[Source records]
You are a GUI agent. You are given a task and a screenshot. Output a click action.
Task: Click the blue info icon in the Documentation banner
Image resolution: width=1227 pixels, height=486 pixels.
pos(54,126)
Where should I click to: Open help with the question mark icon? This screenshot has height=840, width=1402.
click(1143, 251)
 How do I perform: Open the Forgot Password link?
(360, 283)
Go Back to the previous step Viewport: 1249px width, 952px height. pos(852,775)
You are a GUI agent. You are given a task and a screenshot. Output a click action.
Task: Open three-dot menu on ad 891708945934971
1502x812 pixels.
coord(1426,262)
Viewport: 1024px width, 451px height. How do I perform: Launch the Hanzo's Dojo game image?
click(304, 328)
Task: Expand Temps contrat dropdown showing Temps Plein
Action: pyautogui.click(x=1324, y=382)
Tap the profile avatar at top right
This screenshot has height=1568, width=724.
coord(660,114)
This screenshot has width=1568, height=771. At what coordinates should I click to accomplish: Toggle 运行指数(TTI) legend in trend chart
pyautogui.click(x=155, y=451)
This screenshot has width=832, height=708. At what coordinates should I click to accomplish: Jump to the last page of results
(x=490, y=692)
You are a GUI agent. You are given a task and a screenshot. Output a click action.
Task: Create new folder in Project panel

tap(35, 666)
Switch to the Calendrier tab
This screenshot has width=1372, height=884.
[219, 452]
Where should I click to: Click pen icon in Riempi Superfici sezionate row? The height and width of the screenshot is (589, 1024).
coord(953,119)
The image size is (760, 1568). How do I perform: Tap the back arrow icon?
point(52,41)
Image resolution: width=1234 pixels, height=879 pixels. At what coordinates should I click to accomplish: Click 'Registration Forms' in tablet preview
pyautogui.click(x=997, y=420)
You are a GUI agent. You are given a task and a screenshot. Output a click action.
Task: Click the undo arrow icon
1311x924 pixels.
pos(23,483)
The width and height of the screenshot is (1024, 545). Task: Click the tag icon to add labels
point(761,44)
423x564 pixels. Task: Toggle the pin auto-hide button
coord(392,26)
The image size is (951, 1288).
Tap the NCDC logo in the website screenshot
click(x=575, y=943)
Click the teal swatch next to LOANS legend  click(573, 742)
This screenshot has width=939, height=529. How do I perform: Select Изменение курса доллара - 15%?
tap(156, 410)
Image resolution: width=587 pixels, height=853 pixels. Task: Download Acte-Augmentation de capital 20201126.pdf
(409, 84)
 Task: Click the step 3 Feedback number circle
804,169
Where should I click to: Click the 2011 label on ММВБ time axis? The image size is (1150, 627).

- _WORK TO COMPLETE_
Convert the source records into a JSON list of strings, with one string for each line and blank lines omitted.

- _FINISHED ANSWER_
[
  "You are a GUI agent. You are given a task and a screenshot. Output a click action.",
  "Task: Click the blue info icon in the Documentation banner",
  "Image resolution: width=1227 pixels, height=486 pixels.",
  "pos(54,126)",
  "Where should I click to: Open help with the question mark icon? This screenshot has height=840, width=1402.",
  "click(1143, 251)",
  " How do I perform: Open the Forgot Password link?",
  "(360, 283)",
  "Go Back to the previous step Viewport: 1249px width, 952px height. pos(852,775)",
  "You are a GUI agent. You are given a task and a screenshot. Output a click action.",
  "Task: Open three-dot menu on ad 891708945934971",
  "1502x812 pixels.",
  "coord(1426,262)",
  "Viewport: 1024px width, 451px height. How do I perform: Launch the Hanzo's Dojo game image?",
  "click(304, 328)",
  "Task: Expand Temps contrat dropdown showing Temps Plein",
  "Action: pyautogui.click(x=1324, y=382)",
  "Tap the profile avatar at top right",
  "This screenshot has height=1568, width=724.",
  "coord(660,114)",
  "This screenshot has width=1568, height=771. At what coordinates should I click to accomplish: Toggle 运行指数(TTI) legend in trend chart",
  "pyautogui.click(x=155, y=451)",
  "This screenshot has width=832, height=708. At what coordinates should I click to accomplish: Jump to the last page of results",
  "(x=490, y=692)",
  "You are a GUI agent. You are given a task and a screenshot. Output a click action.",
  "Task: Create new folder in Project panel",
  "tap(35, 666)",
  "Switch to the Calendrier tab",
  "This screenshot has width=1372, height=884.",
  "[219, 452]",
  "Where should I click to: Click pen icon in Riempi Superfici sezionate row? The height and width of the screenshot is (589, 1024).",
  "coord(953,119)",
  "The image size is (760, 1568). How do I perform: Tap the back arrow icon?",
  "point(52,41)",
  "Image resolution: width=1234 pixels, height=879 pixels. At what coordinates should I click to accomplish: Click 'Registration Forms' in tablet preview",
  "pyautogui.click(x=997, y=420)",
  "You are a GUI agent. You are given a task and a screenshot. Output a click action.",
  "Task: Click the undo arrow icon",
  "1311x924 pixels.",
  "pos(23,483)",
  "The width and height of the screenshot is (1024, 545). Task: Click the tag icon to add labels",
  "point(761,44)",
  "423x564 pixels. Task: Toggle the pin auto-hide button",
  "coord(392,26)",
  "The image size is (951, 1288).",
  "Tap the NCDC logo in the website screenshot",
  "click(x=575, y=943)",
  "Click the teal swatch next to LOANS legend  click(573, 742)",
  "This screenshot has width=939, height=529. How do I perform: Select Изменение курса доллара - 15%?",
  "tap(156, 410)",
  "Image resolution: width=587 pixels, height=853 pixels. Task: Download Acte-Augmentation de capital 20201126.pdf",
  "(409, 84)",
  " Task: Click the step 3 Feedback number circle",
  "804,169",
  "Where should I click to: Click the 2011 label on ММВБ time axis? The image size is (1150, 627)."
]